About this task: Among the entries below, how many lines contain the string "link"? Reply with that number alone.

━━━━━ Material to process ━━━━━

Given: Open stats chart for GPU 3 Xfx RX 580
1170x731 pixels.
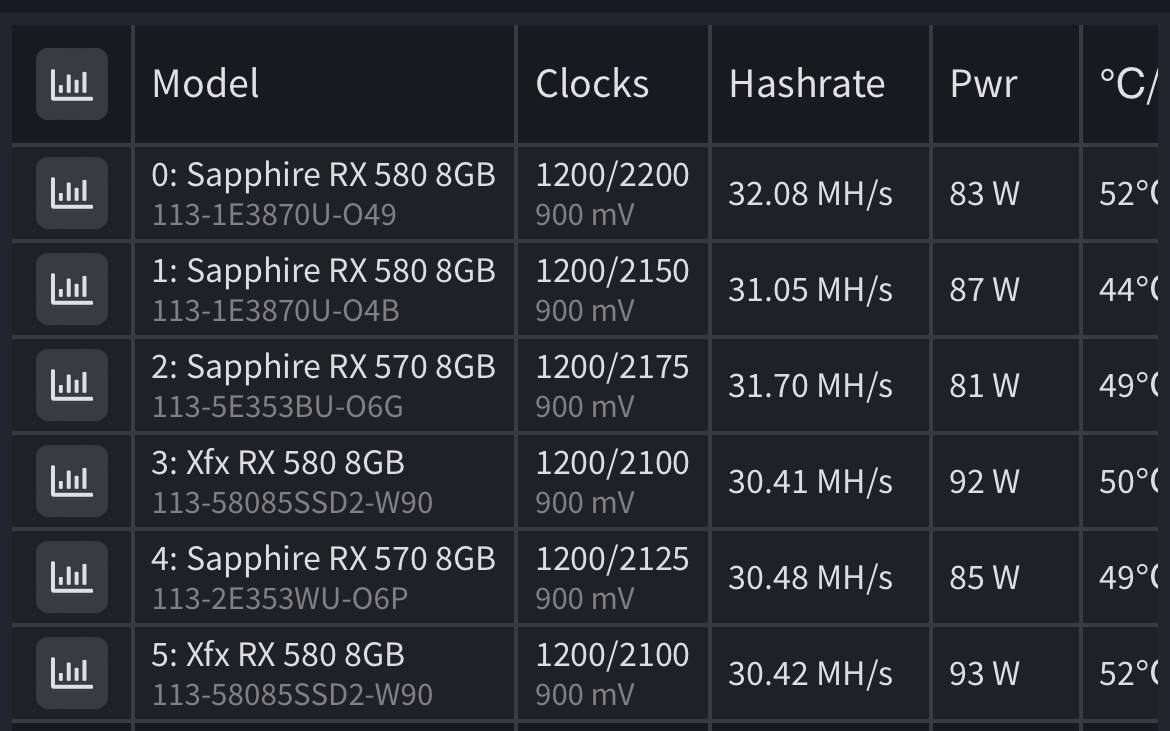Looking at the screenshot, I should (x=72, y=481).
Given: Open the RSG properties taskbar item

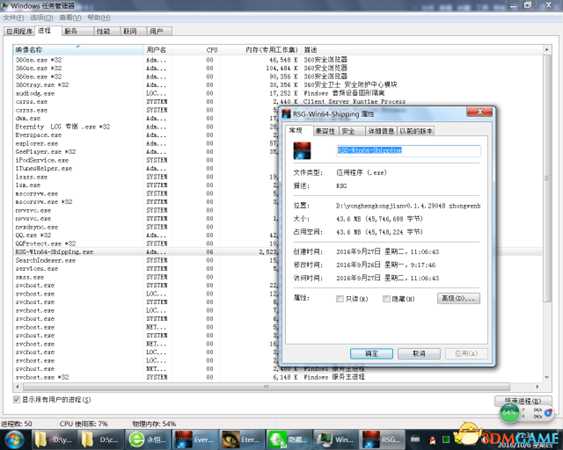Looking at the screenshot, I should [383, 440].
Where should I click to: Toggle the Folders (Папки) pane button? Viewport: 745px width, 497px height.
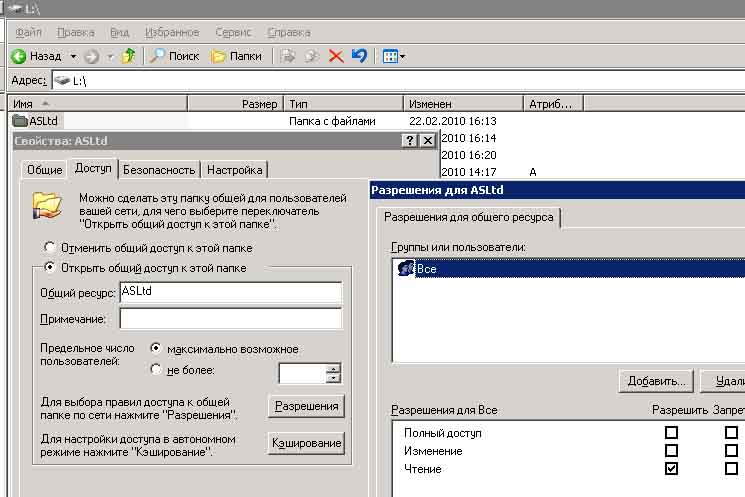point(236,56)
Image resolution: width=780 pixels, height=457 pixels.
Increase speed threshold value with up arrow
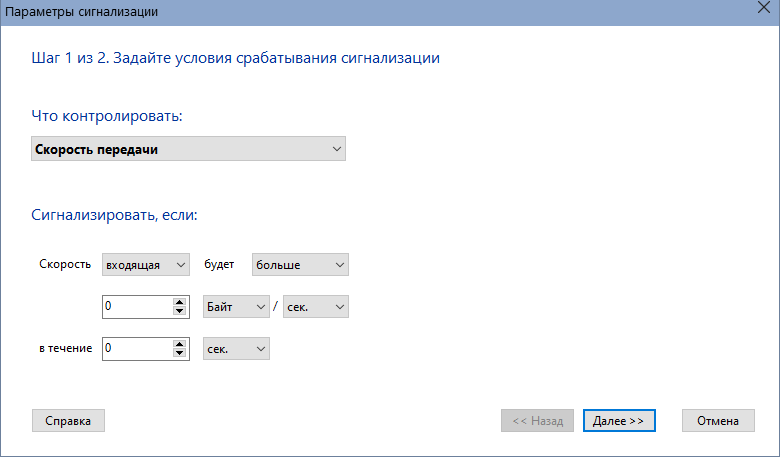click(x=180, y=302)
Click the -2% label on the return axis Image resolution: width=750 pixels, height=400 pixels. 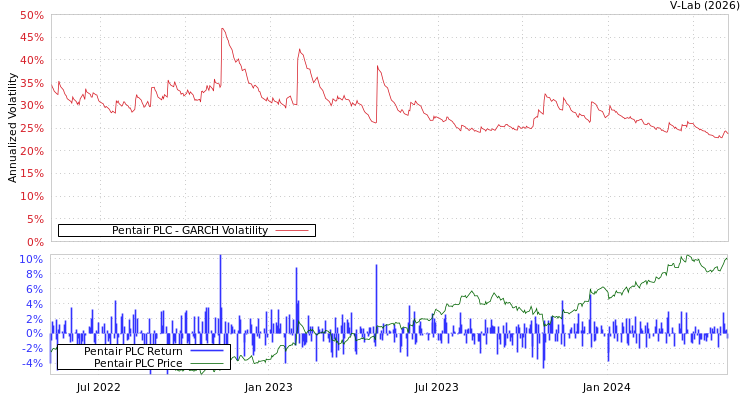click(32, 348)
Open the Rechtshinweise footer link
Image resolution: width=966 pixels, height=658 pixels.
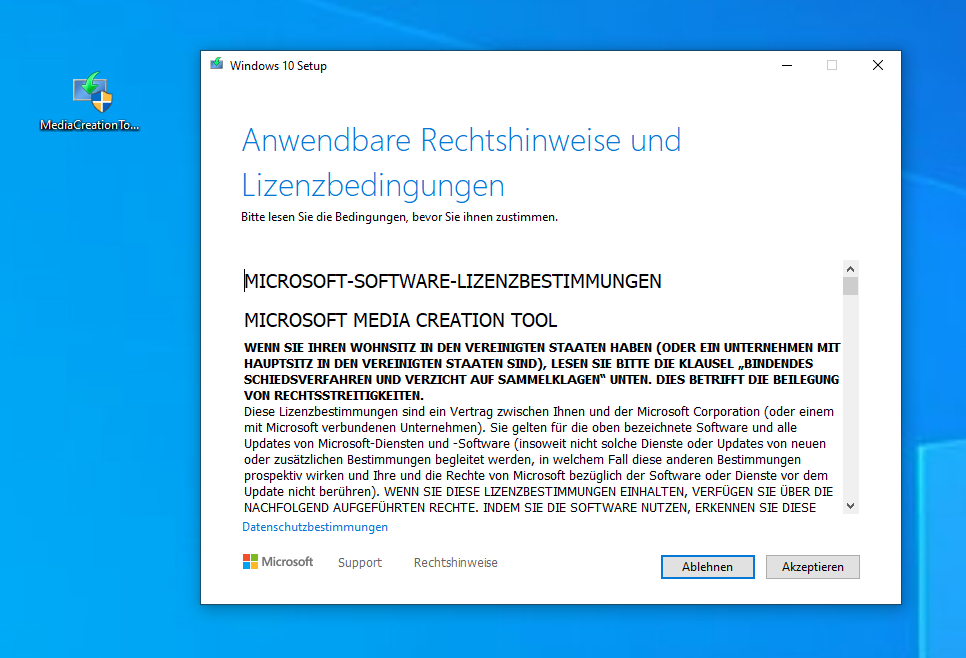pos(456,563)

━━━━━
━━━━━ Material to process ━━━━━

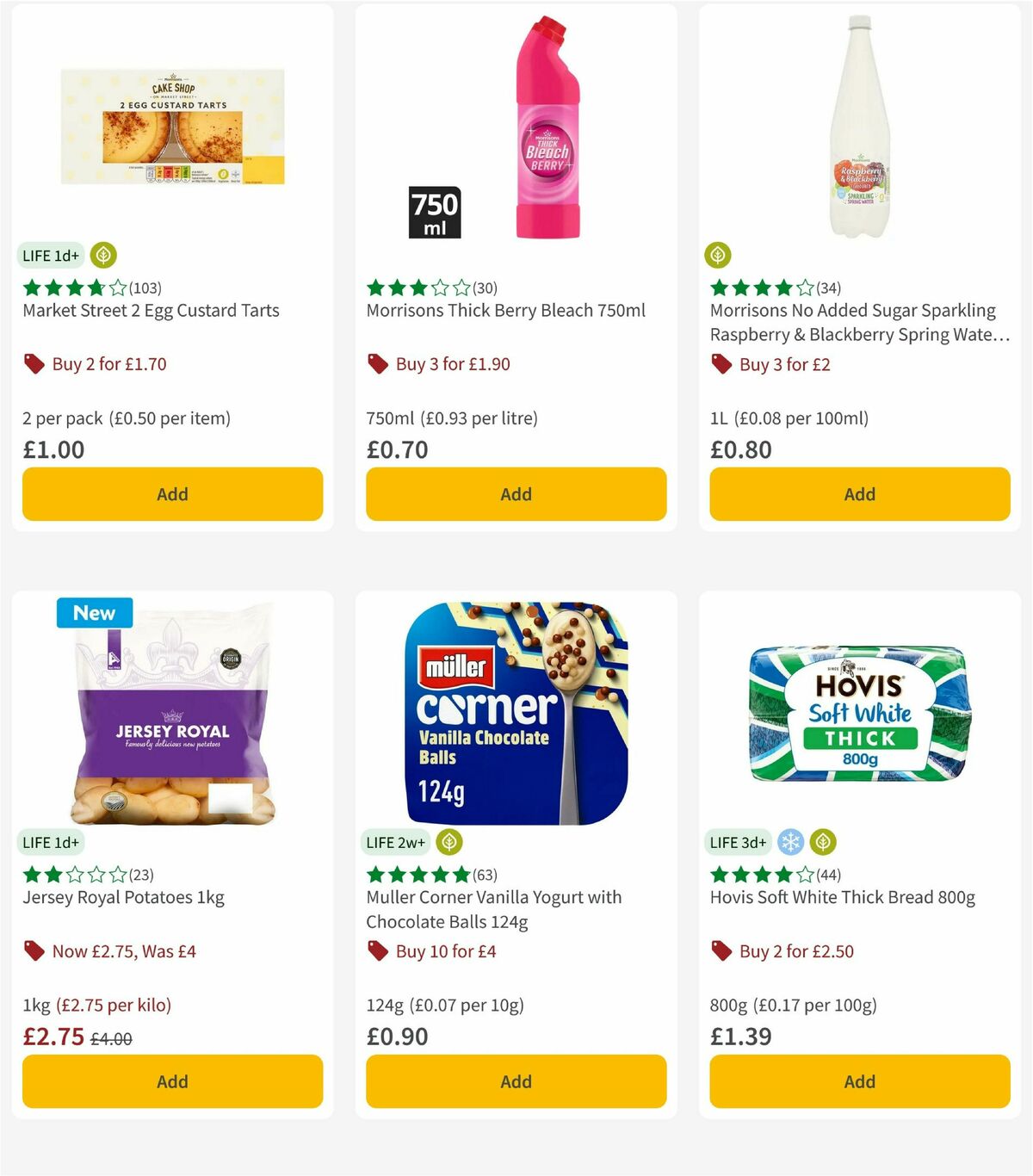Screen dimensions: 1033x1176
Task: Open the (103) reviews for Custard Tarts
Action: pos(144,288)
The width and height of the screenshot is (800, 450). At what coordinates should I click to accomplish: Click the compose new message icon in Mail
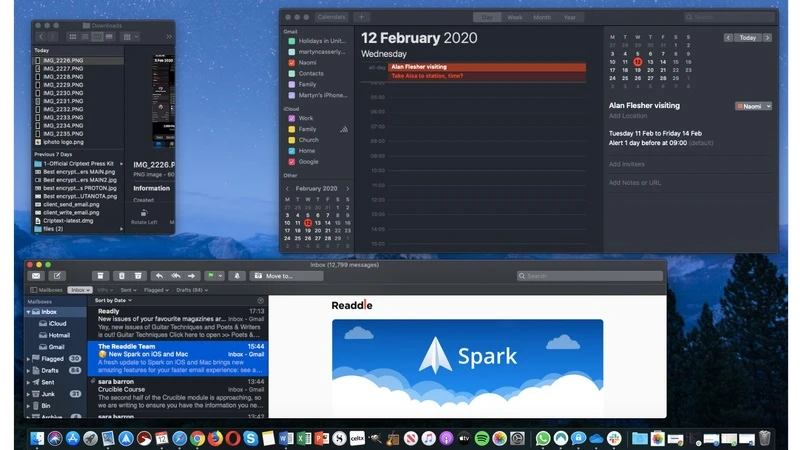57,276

━━━━━
━━━━━ Material to process ━━━━━

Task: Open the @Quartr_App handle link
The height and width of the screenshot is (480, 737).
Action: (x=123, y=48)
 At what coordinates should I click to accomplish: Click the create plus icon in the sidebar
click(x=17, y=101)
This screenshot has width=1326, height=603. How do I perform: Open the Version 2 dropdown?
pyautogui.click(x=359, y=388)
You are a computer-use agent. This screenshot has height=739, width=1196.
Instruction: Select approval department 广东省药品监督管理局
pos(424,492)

━━━━━

Answer area: 2